Re: [Intel-gfx] [PATCH v2 1/3] drm/doc/rfc: VM_BIND feature design document

Niranjana Vishwanathapura <niranjana.vishwanathapura@xxxxxxxxx> · Tue, 21 Jun 2022 07:43:29 -0700

On Tue, Jun 21, 2022 at 09:35:16AM +0100, Tvrtko Ursulin wrote:

On 20/06/2022 17:29, Niranjana Vishwanathapura wrote:
On Mon, Jun 20, 2022 at 11:43:10AM +0100, Tvrtko Ursulin wrote:

Hi,

On 17/06/2022 06:14, Niranjana Vishwanathapura wrote:
VM_BIND design document with description of intended use cases.

v2: Reduce the scope to simple Mesa use case.

since I expressed interest please add me to cc when sending out.


Hi Tvrtko,
I did include you in the cc list with git send-email, but looks like 
some patches
in this series has the full cc list, but some don't (you are on cc 
list of this
patch though). I am not sure why.

Odd, I'm not on CC on the (only for me) copy I found in the mailing list.

How come the direction changed to simplify all of a sudden? I did 
not spot any discussion to that effect. Was it internal talks?
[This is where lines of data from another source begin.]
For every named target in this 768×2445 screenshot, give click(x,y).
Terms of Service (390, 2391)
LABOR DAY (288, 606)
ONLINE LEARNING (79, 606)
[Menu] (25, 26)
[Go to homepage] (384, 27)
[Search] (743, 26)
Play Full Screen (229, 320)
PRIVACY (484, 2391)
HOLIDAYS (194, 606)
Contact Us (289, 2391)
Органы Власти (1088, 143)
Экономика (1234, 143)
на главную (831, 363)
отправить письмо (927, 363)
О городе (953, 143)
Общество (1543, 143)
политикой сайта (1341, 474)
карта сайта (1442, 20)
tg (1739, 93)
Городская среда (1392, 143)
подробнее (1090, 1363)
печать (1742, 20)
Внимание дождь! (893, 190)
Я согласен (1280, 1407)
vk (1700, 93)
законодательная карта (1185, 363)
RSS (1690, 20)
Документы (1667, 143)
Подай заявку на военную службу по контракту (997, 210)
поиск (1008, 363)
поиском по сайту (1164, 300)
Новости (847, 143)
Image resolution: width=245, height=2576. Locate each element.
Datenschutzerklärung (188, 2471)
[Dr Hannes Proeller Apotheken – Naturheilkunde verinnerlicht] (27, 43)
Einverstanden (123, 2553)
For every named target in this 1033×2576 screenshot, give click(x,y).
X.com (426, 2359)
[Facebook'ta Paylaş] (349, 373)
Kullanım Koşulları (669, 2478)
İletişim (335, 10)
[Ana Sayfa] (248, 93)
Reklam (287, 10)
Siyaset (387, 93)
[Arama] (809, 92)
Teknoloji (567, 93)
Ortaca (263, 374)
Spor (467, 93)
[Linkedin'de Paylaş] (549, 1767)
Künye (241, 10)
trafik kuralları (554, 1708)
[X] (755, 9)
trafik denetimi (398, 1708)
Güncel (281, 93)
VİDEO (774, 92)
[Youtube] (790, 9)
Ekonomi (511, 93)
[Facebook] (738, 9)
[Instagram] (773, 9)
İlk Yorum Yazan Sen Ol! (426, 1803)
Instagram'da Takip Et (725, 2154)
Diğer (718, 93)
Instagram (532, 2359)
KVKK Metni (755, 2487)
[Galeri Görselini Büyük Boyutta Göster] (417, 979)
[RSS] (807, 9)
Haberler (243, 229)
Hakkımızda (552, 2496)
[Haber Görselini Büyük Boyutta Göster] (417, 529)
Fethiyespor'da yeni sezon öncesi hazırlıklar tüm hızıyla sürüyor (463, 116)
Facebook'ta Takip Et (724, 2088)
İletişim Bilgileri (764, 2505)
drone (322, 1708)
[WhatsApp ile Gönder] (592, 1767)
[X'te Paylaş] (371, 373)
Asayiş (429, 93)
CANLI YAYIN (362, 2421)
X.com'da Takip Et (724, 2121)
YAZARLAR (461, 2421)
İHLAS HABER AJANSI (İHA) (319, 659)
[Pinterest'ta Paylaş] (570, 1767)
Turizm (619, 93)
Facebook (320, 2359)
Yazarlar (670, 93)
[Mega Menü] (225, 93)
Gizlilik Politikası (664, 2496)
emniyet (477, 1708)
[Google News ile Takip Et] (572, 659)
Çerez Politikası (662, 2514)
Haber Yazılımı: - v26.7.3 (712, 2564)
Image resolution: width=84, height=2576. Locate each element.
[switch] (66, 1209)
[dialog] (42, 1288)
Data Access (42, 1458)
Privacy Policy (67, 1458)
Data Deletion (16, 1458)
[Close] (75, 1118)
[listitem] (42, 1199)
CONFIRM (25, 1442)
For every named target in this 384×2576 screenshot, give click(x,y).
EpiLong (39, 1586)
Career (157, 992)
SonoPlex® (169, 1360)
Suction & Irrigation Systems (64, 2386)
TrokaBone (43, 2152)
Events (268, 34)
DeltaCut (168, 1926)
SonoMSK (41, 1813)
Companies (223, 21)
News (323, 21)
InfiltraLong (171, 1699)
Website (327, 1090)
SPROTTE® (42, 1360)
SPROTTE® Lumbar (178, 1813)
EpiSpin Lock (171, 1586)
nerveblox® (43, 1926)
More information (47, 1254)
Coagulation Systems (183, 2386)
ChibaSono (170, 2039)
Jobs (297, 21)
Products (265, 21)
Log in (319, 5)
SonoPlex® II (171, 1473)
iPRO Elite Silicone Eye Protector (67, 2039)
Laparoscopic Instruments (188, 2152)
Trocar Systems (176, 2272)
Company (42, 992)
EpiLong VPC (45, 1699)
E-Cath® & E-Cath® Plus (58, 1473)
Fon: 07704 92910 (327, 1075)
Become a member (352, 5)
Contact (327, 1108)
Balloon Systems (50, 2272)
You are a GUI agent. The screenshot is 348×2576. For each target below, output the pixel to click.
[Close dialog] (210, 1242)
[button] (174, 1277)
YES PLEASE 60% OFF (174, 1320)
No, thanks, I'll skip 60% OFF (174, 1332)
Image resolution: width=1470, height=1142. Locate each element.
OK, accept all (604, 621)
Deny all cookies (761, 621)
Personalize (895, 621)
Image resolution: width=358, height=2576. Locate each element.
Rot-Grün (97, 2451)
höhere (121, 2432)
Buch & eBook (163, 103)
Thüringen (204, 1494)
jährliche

Yah, some of us had offline discussion involving the Mesa team.
I did update the thread (previous version of this patch series) about that.
Plan was to align our roadmap to focus on the deliverables at this point
without further complicating the uapi.

Signed-off-by: Niranjana Vishwanathapura 
<niranjana.vishwanathapura@xxxxxxxxx>
---
 Documentation/gpu/rfc/i915_vm_bind.rst | 238 +++++++++++++++++++++++++
 Documentation/gpu/rfc/index.rst        |   4 +
 2 files changed, 242 insertions(+)
 create mode 100644 Documentation/gpu/rfc/i915_vm_bind.rst

diff --git a/Documentation/gpu/rfc/i915_vm_bind.rst 
b/Documentation/gpu/rfc/i915_vm_bind.rst
new file mode 100644
index 000000000000..4ab590ef11fd
--- /dev/null
+++ b/Documentation/gpu/rfc/i915_vm_bind.rst
@@ -0,0 +1,238 @@
+==========================================
+I915 VM_BIND feature design and use cases
+==========================================
+
+VM_BIND feature
+================
+DRM_I915_GEM_VM_BIND/UNBIND ioctls allows UMD to bind/unbind GEM buffer
+objects (BOs) or sections of a BOs at specified GPU virtual 
addresses on a
+specified address space (VM). These mappings (also referred to 
as persistent
+mappings) will be persistent across multiple GPU submissions 
(execbuf calls)
+issued by the UMD, without user having to provide a list of all 
required
+mappings during each submission (as required by older execbuf mode).
+
+The VM_BIND/UNBIND calls allow UMDs to request a timeline fence 
for signaling
+the completion of bind/unbind operation.
+
+VM_BIND feature is advertised to user via I915_PARAM_HAS_VM_BIND.
+User has to opt-in for VM_BIND mode of binding for an address 
space (VM)
+during VM creation time via I915_VM_CREATE_FLAGS_USE_VM_BIND extension.
+
+Normally, vm_bind/unbind operations will get completed synchronously,

To me synchronously, at this point in the text, reads as ioctl 
will return only when the operation is done. Rest of the paragraph 
however disagrees (plus existence of out fence). It is not clear 
to me what is the actual behaviour. Will it be clear to userspace 
developers reading uapi kerneldoc? If it is async, what are the 
ordering rules in this version?


Yah, here I am simply stating the i915_vma_pin_ww() behavior which mostly
does the binding synchronously unless there is a moving fence associated
with the object in which case, binding will complete later once that fence
is signaled (hence the out fence).

So from userspace point of view it is fully asynchronous and out of 
order? I'd suggest spelling that out in the uapi kerneldoc.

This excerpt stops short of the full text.